Overview
Routing uses an LLM (or a lightweight classifier) to categorize an incoming request and direct it to a specialized handler — a dedicated prompt, a different model, or an entirely separate processing pipeline. Instead of building a single prompt that tries to handle every possible input type, you create focused handlers that each excel at one category. The router acts as a dispatcher, reading the input and deciding which path to take. This separation of concerns produces better results because each handler can be independently optimized for its specific domain.
How It Works
- Define the categories. Identify the distinct types of input your system needs to handle. Each category should map to a meaningfully different processing strategy (e.g., “billing question,” “technical support,” “general inquiry”).
- Build the router. Write a prompt (or train a classifier) that takes the raw input and outputs a category label. Keep the router’s job narrow: classification only, no answer generation.
- Create specialized handlers. For each category, design a dedicated prompt or sub-workflow optimized for that type of input. These handlers can use different system messages, few-shot examples, tools, or even different models.
- Dispatch the input. Based on the router’s classification, forward the original input to the appropriate handler.
- Return the handler’s output. The result from the selected handler is returned as the final response. Optionally, include metadata about which route was selected for observability.
When to Use
- Your inputs fall into distinct categories that benefit from different handling strategies.
- A single general-purpose prompt struggles to maintain quality across all input types.
- You want to optimize cost by routing simple queries to smaller, cheaper models and complex queries to more capable ones.
- You need clear separation of concerns for maintainability — each handler can be tested and updated independently.
- Classification accuracy is high enough that routing errors are rare.
When Not to Use
- All inputs are similar enough that a single prompt handles them well.
- You have only two or three categories and the handling differences are minor — a single prompt with conditional instructions may suffice.
- The categories are ambiguous or overlapping, making reliable classification difficult.
- Latency constraints do not allow the extra round-trip for classification.
Example
# Routing: Customer support system that routes tickets to specialized handlers.
from enum import Enum
class TicketCategory(Enum):
BILLING = "billing"
TECHNICAL = "technical"
GENERAL = "general"
def classify_ticket(message: str) -> TicketCategory:
"""Router: Classify the customer message into a category."""
response = llm.call(
system="Classify the customer message into exactly one category: billing, technical, or general.",
prompt=message
)
return TicketCategory(response.text.strip().lower())

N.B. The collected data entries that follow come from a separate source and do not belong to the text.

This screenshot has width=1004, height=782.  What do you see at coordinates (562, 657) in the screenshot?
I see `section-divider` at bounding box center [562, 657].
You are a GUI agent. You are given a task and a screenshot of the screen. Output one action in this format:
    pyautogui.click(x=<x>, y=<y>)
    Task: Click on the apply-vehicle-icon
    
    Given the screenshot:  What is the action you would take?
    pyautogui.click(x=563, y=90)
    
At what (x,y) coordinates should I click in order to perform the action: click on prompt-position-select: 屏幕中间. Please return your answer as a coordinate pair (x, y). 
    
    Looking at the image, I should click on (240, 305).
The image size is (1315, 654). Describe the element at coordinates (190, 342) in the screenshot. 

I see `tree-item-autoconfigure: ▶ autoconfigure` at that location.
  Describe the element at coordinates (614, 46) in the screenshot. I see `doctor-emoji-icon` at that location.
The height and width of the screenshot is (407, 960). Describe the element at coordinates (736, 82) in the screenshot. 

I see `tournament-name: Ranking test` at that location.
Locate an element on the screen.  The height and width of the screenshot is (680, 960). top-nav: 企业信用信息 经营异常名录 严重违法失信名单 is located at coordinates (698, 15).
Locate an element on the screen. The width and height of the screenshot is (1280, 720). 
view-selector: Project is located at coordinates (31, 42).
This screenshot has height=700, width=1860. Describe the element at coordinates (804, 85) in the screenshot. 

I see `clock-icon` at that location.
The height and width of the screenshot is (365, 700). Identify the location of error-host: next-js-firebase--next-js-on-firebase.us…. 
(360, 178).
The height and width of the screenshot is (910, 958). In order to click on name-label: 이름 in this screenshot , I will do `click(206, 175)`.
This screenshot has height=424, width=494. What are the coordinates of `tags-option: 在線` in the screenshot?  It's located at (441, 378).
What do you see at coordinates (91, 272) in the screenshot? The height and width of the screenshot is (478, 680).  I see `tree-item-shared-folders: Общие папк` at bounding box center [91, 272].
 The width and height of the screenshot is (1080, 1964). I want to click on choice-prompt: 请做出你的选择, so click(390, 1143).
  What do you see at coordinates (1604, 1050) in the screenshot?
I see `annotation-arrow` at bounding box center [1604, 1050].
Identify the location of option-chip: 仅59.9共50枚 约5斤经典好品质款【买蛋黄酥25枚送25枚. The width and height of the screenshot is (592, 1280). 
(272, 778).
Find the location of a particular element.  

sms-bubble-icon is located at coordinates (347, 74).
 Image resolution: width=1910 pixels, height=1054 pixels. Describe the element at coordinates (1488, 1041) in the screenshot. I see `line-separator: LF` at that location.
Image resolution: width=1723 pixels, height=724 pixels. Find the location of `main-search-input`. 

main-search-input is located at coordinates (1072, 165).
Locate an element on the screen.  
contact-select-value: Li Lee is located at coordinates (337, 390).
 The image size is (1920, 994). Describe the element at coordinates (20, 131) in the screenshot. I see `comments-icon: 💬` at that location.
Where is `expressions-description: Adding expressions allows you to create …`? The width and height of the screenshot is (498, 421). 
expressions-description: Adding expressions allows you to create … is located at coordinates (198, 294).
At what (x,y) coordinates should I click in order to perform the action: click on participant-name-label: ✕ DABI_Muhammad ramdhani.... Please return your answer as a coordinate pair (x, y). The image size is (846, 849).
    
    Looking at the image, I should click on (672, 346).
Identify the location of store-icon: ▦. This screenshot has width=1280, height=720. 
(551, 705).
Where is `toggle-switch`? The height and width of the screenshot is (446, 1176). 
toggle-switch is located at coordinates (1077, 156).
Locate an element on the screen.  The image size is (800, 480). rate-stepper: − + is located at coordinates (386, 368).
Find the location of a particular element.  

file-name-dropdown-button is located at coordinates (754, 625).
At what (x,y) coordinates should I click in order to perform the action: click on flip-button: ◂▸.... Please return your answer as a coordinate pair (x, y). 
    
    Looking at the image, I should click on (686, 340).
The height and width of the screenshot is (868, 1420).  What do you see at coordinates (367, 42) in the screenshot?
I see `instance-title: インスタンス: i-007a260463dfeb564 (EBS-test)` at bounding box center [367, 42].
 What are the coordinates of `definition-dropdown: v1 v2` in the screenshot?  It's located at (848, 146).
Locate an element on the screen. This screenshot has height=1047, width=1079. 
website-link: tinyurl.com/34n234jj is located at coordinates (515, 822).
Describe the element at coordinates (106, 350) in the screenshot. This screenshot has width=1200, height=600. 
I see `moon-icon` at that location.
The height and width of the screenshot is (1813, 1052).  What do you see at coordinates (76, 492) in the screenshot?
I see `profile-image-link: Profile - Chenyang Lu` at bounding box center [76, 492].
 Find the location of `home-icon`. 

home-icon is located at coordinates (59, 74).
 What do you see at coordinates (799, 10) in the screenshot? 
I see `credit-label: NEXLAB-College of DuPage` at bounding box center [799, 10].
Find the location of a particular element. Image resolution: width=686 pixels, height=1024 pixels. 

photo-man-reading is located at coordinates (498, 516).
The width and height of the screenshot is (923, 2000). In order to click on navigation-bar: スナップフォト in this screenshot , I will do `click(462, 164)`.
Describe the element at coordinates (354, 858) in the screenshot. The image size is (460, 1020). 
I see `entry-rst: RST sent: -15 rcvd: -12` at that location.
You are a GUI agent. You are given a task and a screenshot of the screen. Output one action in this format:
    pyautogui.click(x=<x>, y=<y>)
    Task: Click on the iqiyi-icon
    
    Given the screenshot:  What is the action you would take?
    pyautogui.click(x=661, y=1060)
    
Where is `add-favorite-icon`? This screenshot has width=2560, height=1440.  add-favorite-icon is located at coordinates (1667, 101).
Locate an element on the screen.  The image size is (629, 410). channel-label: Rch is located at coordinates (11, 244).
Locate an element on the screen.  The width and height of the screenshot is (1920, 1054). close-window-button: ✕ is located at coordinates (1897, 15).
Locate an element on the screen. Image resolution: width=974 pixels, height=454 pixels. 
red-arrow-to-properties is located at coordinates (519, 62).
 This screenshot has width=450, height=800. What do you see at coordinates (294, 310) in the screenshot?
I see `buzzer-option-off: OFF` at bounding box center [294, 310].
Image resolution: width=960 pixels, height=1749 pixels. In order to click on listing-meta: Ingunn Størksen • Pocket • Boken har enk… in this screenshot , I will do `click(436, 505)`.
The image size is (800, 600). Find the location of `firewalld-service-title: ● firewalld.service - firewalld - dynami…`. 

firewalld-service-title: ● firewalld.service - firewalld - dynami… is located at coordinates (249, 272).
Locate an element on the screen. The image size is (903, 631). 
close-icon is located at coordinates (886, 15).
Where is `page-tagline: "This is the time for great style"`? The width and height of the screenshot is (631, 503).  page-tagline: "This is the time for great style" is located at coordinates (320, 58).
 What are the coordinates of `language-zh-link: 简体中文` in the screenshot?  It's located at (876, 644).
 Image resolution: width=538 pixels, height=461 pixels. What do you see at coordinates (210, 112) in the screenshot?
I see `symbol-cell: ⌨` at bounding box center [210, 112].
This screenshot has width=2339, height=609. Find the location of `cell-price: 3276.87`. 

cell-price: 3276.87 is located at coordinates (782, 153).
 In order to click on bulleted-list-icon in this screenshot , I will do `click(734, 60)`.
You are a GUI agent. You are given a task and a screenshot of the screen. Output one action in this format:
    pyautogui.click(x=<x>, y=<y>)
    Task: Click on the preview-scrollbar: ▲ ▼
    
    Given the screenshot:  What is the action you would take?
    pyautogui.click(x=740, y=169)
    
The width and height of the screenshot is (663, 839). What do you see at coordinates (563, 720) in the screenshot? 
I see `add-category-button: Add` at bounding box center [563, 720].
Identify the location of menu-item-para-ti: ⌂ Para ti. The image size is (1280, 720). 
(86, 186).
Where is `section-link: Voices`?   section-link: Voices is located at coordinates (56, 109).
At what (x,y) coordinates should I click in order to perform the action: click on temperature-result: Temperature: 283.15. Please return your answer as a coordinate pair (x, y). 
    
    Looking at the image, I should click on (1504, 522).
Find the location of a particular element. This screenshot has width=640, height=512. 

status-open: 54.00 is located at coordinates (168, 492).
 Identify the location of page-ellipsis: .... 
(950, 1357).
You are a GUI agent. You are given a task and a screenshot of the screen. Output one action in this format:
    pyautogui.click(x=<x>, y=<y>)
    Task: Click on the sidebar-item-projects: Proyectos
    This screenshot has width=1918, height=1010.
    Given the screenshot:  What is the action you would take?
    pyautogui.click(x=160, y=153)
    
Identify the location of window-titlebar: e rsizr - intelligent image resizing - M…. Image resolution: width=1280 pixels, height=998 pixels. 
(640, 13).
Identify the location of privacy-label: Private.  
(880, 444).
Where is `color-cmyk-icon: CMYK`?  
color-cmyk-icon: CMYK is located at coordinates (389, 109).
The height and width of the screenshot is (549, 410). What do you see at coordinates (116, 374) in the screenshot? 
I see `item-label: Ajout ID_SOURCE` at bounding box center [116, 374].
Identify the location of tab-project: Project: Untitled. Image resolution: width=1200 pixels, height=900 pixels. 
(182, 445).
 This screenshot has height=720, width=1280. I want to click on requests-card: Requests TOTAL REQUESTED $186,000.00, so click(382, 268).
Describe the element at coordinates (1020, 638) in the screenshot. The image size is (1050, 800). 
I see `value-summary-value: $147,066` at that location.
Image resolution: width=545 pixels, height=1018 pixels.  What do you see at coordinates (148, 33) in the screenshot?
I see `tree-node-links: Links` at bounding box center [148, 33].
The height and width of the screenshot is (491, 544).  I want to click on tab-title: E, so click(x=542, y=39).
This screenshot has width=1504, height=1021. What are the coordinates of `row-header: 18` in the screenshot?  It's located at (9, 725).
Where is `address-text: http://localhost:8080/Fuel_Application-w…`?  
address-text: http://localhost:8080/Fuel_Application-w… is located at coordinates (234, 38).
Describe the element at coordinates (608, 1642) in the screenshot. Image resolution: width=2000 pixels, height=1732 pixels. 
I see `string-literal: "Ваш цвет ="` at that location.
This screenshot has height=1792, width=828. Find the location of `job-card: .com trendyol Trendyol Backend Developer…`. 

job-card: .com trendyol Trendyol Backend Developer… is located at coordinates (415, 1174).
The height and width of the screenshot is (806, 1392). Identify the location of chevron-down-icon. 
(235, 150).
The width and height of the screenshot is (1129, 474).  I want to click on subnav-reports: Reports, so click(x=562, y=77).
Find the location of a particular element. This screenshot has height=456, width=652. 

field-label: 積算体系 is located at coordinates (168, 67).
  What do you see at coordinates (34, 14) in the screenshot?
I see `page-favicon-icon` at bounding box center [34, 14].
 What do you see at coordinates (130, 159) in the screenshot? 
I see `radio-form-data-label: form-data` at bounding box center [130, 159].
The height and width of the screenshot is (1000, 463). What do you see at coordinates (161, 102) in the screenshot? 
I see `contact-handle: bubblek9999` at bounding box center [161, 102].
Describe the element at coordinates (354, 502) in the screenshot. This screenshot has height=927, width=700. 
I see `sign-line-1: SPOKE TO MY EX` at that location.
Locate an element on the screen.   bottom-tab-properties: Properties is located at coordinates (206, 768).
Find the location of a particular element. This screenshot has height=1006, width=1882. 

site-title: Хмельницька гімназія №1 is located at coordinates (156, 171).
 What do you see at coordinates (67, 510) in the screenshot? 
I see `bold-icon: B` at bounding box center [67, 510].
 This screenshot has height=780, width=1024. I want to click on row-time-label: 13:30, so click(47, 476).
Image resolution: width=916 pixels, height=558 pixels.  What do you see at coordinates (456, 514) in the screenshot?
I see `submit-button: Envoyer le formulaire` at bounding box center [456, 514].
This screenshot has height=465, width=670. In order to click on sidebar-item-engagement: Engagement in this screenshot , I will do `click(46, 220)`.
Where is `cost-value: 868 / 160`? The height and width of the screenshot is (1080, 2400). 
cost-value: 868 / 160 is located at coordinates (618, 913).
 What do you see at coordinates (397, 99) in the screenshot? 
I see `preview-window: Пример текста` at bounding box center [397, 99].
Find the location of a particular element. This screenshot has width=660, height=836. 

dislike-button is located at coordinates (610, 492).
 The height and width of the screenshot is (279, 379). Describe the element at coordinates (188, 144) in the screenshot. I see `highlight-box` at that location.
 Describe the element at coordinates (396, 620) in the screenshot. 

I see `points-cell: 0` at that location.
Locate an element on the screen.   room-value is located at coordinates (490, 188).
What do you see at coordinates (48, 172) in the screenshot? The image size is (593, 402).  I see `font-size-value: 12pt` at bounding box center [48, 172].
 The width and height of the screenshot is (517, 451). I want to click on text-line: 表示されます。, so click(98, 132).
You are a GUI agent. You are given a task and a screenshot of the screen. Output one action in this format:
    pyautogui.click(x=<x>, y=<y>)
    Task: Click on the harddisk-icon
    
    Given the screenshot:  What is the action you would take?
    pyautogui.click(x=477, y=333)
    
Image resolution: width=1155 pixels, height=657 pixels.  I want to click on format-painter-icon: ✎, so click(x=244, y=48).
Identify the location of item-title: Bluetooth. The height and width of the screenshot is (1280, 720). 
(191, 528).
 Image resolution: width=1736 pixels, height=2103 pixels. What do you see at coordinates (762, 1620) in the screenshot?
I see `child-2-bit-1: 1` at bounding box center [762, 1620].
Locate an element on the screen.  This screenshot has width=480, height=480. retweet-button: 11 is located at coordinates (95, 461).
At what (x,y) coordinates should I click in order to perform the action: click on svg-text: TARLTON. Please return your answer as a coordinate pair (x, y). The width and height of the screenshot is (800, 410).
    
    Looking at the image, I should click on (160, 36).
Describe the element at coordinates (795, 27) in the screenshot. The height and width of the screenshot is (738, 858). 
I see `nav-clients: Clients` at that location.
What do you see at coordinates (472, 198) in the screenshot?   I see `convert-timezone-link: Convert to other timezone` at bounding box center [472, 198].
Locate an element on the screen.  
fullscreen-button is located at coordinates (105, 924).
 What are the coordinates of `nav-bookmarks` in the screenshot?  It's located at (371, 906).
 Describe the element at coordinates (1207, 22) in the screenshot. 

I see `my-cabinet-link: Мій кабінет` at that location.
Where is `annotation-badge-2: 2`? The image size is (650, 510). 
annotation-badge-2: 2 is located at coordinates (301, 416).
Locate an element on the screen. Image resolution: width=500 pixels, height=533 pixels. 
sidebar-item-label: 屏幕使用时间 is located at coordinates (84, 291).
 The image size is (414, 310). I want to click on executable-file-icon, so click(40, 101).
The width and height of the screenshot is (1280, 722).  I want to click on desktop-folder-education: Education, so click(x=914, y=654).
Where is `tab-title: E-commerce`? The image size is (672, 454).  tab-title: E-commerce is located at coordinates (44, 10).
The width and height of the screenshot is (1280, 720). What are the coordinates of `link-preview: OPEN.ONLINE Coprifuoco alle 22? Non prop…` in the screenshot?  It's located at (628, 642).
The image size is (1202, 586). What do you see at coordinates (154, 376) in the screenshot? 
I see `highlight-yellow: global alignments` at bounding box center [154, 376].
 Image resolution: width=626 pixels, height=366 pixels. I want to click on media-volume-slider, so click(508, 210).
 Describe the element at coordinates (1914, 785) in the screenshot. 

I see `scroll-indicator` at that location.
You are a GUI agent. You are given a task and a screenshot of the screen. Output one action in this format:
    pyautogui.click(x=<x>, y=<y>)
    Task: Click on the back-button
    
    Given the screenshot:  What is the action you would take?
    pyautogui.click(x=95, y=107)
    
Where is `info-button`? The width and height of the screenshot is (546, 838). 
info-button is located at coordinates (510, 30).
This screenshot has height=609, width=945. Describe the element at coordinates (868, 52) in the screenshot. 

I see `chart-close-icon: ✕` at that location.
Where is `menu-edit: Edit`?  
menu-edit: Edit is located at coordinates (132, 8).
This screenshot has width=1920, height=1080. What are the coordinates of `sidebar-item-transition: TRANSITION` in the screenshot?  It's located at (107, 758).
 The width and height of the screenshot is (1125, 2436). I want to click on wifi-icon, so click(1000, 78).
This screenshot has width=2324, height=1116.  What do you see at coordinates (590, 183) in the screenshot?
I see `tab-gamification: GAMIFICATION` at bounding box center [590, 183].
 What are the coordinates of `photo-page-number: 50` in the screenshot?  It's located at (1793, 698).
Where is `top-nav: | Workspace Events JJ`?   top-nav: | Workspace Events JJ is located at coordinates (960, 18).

def handle_billing(message: str) -> str:
return llm.call(
system="You are a billing specialist. You have access to account and invoice data.",
prompt=message
).text
def handle_technical(message: str) -> str:
return llm.call(
system="You are a senior technical support engineer. Provide step-by-step troubleshooting.",
prompt=message
).text
def handle_general(message: str) -> str:
return llm.call(
system="You are a friendly customer service representative.",
prompt=message
).text
HANDLERS = {
TicketCategory.BILLING: handle_billing,
TicketCategory.TECHNICAL: handle_technical,
TicketCategory.GENERAL: handle_general,
}
# Run the router
ticket = "I was charged twice for my subscription last month."
category = classify_ticket(ticket)
response = HANDLERS[category](ticket)
Related Patterns
- Prompt Chaining — Routing is often the first step in a chain, selecting which downstream chain to execute.
- Parallelization — When inputs could belong to multiple categories, you can run multiple handlers in parallel and merge results.
- Orchestrator-Worker — For tasks where the set of categories is not fixed, an orchestrator can dynamically decide what workers to invoke.